US intelligence chief Dennis Blair warned Tuesday it would be "difficult" to convince Iran to give up its suspected quest for nuclear weapons through diplomatic means, Agence France Presse reported.

Teheran might acquiesce to keep its nuclear ambitions in check if it is presented with a blend of "credible" incentives and "threats of intensified international scrutiny and pressures," but "it is difficult to specify what such a combination might be," Blair told lawmakers.

Blair (photo) was speaking to the Senate Armed Services Committee as US President Barack Obama wrestled with how to convince the Islamic republic to halt what the West views as a secret nuclear weapons drive.

Iran denies the allegations, claiming it needs atomic power to generate electricity for civilian use.
"Although we do not know whether Iran currently intends to develop nuclear weapons, we assess Teheran at a minimum is keeping open the option to develop them," said Blair.

"We assess convincing the Iranian leadership to forgo the eventual development of nuclear weapons will be difficult, given the linkage many within the leadership see between nuclear weapons and Iran's key national security and foreign policy objectives, and given Iran's considerable effort from at least the late 1980s to 2003 to develop such weapons," he warned.

US intelligence agencies estimated last year that Iran halted its nuclear weapons design and weaponization activities in late 2003 and that Teheran had not resumed them as of mid-2007, Blair said.

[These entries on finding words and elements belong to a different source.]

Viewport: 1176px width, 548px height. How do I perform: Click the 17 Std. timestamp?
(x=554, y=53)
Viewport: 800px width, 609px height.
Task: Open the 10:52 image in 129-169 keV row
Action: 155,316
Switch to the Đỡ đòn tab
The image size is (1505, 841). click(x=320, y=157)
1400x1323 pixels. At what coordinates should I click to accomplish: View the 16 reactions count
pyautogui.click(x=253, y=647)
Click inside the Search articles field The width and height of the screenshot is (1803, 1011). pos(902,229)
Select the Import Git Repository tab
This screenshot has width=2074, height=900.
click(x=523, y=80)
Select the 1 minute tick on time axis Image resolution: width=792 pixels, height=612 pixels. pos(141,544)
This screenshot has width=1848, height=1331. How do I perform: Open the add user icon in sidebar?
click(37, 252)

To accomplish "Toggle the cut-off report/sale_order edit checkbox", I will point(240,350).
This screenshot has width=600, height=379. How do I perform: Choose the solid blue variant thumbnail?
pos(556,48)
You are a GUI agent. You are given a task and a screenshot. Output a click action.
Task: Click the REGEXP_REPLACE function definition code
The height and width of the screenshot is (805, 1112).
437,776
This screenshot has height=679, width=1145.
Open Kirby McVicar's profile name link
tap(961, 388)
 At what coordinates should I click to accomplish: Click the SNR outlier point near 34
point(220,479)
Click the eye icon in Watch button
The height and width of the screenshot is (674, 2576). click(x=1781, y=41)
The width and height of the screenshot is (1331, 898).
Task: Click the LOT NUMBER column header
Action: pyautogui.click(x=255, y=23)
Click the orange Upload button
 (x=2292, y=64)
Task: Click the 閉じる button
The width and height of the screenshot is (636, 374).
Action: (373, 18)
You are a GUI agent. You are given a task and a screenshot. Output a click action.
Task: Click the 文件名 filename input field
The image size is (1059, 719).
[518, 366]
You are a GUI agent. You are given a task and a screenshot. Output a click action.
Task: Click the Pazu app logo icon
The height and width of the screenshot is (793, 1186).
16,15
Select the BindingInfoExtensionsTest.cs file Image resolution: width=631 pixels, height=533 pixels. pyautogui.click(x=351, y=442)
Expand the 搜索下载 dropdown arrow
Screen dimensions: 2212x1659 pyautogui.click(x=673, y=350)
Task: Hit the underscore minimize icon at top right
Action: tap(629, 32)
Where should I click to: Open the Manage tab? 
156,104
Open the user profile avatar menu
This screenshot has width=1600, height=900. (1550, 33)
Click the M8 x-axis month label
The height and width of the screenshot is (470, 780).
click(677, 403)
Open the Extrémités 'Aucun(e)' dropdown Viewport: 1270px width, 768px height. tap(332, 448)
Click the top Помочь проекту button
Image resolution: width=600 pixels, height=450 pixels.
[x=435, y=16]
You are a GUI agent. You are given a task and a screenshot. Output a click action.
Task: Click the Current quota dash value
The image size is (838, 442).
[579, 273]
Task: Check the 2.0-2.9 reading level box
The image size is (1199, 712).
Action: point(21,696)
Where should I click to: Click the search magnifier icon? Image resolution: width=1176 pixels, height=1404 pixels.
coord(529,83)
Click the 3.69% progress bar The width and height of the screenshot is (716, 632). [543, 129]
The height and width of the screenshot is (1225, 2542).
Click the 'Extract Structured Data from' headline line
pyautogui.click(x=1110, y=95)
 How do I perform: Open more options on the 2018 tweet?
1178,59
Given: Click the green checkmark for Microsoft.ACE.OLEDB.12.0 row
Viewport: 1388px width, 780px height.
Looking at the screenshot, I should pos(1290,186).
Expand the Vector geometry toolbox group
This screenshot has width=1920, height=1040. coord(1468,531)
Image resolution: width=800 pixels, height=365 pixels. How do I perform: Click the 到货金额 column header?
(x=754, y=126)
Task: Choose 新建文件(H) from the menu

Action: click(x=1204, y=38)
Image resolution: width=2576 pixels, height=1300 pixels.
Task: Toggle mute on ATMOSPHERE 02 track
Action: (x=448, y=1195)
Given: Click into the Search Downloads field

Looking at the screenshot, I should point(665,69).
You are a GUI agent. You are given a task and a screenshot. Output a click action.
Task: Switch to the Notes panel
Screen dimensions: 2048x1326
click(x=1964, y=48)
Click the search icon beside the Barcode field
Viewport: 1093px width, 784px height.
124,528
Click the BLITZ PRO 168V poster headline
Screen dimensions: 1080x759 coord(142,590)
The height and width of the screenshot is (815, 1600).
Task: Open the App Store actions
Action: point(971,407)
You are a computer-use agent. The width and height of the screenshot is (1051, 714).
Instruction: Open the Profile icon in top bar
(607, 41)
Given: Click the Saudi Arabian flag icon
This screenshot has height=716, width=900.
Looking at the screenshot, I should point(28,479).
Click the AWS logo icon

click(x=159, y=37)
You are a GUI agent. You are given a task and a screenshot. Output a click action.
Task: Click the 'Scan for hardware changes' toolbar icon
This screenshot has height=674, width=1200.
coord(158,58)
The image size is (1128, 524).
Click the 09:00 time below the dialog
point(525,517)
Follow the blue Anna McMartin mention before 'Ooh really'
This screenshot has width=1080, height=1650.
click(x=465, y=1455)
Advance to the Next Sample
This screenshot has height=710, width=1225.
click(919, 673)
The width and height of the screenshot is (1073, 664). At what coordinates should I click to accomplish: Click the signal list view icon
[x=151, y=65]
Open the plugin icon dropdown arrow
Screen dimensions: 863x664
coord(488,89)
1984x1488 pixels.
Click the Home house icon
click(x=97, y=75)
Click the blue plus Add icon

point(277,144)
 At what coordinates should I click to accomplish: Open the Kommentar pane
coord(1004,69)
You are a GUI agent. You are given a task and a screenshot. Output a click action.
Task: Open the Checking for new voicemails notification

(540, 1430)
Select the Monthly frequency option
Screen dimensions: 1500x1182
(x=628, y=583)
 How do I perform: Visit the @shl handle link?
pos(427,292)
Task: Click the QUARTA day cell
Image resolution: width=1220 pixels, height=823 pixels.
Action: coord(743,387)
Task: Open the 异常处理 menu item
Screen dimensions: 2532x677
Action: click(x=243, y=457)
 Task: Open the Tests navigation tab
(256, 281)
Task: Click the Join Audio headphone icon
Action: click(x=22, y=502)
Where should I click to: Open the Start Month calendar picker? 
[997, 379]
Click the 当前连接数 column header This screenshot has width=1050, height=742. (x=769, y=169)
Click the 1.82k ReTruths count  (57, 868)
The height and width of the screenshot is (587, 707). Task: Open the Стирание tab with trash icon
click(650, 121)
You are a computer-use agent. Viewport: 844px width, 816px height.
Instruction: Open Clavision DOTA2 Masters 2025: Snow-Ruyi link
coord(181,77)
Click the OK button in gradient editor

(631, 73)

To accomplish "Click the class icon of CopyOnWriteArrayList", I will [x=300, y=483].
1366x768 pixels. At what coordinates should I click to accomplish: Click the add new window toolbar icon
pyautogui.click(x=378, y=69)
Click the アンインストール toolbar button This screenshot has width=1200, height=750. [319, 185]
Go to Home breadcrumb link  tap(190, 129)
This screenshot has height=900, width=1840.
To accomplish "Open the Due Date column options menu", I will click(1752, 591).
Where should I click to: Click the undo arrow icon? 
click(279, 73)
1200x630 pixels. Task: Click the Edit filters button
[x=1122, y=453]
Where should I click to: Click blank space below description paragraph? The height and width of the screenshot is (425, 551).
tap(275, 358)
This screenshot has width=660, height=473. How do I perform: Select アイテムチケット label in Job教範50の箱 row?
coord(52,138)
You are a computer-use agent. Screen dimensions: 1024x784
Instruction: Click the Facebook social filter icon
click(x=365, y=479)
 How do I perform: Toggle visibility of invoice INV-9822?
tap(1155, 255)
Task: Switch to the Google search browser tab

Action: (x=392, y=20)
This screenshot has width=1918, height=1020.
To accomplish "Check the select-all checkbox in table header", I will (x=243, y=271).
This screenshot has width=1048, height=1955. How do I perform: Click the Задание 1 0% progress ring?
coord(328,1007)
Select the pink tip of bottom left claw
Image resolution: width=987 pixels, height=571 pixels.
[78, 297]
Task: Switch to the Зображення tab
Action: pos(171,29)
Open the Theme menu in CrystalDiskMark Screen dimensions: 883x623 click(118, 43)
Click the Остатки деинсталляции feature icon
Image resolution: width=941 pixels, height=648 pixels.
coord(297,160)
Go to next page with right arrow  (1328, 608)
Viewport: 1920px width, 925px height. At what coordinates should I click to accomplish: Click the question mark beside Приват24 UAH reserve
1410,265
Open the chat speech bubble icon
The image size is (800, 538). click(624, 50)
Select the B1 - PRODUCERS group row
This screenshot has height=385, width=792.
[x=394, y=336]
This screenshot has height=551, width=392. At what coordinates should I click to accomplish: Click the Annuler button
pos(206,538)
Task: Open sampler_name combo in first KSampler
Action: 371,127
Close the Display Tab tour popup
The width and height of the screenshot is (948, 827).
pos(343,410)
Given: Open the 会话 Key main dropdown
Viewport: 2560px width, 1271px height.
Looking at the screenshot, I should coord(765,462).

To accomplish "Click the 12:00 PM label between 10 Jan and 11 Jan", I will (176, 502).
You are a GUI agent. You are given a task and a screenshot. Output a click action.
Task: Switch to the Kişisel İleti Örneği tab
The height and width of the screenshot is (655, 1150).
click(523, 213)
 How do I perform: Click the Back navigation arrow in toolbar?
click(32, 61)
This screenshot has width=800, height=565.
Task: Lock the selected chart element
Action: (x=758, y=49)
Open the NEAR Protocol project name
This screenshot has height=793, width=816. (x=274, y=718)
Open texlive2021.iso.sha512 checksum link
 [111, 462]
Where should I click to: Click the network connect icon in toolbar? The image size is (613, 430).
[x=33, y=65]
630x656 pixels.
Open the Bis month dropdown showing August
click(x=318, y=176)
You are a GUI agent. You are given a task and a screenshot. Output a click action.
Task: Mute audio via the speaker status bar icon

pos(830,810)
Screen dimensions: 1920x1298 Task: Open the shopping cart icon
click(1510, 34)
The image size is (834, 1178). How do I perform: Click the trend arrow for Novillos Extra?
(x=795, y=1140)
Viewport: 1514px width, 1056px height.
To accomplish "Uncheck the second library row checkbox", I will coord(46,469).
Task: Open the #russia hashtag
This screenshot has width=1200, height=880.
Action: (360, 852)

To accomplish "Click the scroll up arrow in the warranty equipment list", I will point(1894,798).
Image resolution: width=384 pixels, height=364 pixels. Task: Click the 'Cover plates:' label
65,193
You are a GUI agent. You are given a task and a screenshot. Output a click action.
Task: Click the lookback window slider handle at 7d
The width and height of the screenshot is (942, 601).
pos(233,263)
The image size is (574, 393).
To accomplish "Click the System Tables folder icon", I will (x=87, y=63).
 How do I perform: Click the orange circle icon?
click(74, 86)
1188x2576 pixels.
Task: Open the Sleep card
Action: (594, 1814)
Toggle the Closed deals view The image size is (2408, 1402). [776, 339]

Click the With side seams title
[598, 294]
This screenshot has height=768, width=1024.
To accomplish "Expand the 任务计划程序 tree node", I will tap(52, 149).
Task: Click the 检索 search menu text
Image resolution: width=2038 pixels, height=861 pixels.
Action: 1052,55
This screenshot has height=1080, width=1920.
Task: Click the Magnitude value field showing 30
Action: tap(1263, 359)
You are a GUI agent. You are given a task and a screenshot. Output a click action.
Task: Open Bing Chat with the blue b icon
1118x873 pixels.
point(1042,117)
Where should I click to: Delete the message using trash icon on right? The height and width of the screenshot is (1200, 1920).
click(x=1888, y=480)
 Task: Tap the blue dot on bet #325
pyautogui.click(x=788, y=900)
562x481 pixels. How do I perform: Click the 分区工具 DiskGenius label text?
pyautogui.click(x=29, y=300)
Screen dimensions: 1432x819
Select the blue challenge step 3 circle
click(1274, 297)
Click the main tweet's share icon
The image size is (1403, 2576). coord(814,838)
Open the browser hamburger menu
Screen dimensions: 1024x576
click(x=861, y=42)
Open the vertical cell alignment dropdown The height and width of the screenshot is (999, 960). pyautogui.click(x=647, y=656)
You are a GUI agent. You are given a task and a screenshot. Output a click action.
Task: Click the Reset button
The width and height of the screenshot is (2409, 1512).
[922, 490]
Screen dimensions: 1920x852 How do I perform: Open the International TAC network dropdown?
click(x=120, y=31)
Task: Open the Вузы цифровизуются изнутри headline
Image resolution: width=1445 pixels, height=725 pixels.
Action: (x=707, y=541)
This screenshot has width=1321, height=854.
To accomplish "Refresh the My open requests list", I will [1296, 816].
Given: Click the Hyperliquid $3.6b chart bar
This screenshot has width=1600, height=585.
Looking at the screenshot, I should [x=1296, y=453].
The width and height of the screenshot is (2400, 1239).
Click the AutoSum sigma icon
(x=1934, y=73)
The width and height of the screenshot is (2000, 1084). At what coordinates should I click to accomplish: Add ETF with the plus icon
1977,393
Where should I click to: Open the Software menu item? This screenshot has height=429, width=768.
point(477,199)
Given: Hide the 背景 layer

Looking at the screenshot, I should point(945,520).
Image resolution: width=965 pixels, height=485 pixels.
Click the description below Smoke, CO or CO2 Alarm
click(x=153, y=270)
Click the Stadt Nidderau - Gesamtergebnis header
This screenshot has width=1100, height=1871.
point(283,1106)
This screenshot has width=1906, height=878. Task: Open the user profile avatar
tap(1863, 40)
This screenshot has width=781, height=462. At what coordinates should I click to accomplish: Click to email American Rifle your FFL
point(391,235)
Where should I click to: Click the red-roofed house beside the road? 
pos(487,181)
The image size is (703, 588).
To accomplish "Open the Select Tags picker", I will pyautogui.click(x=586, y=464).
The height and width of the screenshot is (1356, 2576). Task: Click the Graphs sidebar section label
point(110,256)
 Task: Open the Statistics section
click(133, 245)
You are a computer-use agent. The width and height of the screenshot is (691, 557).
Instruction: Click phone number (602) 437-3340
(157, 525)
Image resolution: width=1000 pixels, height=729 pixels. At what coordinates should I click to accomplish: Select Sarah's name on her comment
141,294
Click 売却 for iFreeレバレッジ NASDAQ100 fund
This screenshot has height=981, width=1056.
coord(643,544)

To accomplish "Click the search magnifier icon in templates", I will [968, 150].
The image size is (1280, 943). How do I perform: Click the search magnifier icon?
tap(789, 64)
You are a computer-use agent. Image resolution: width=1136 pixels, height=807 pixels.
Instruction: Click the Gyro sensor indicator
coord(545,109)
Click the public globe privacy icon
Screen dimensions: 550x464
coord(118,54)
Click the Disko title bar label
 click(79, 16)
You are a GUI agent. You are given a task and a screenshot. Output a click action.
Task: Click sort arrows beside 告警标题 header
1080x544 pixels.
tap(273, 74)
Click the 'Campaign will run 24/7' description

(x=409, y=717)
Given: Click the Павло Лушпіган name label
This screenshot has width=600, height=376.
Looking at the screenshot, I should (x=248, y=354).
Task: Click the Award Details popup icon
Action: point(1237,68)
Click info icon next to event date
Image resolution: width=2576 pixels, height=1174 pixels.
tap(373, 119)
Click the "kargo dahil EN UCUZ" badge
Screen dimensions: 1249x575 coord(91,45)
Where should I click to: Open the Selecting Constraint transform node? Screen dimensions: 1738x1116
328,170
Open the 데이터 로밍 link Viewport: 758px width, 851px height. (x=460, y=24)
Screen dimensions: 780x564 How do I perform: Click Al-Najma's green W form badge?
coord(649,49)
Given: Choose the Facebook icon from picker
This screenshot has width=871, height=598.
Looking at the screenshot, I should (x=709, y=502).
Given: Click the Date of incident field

Blair and Defense Intelligence Agency Director Lt. Gen. Michael Maples said that Iran has only low-enriched uranium - which would need to be refined into highly enriched uranium before it can fuel a warhead. Neither officials said there were indications that refining has occurred, but Blair expressed concerns over Iran's intentions.

"Iran does not currently have a nuclear weapon" because of difficulties in acquiring or producing the fissile material necessary, but could obtain enough as early as 2010, he said.

Their comments seem to dispute a claim made Sunday by OC Military Intelligence Maj.-Gen. Amos Yadlin, who said Iran had crossed a technical threshold and that its attainment of nuclear military capability was now a matter of "incorporating the goal of producing an atomic bomb into its strategy."

Yadlin's claim runs counter to estimates by US intelligence that the earliest Iran could produce a weapon is 2010, with some analysts saying it was more likely that it was 2015.

Maples said the United States and Israel were interpreting the same facts, but arriving at different conclusions.

"The Israelis are far more concerned about it," Maples said.

But in an apparent caveat to the intelligence assessments, Blair said American agencies cannot "rule out that Iran has acquired from abroad or will acquire in the future a nuclear weapon or enough fissile material for a weapon."

Iran will probably be technically capable of producing enough highly enriched uranium for a bomb at some point in the 2010-2015 timeframe, although the State Department's intelligence service sets the early date at 2013 "because of foreseeable technical and programmatic problems," he said.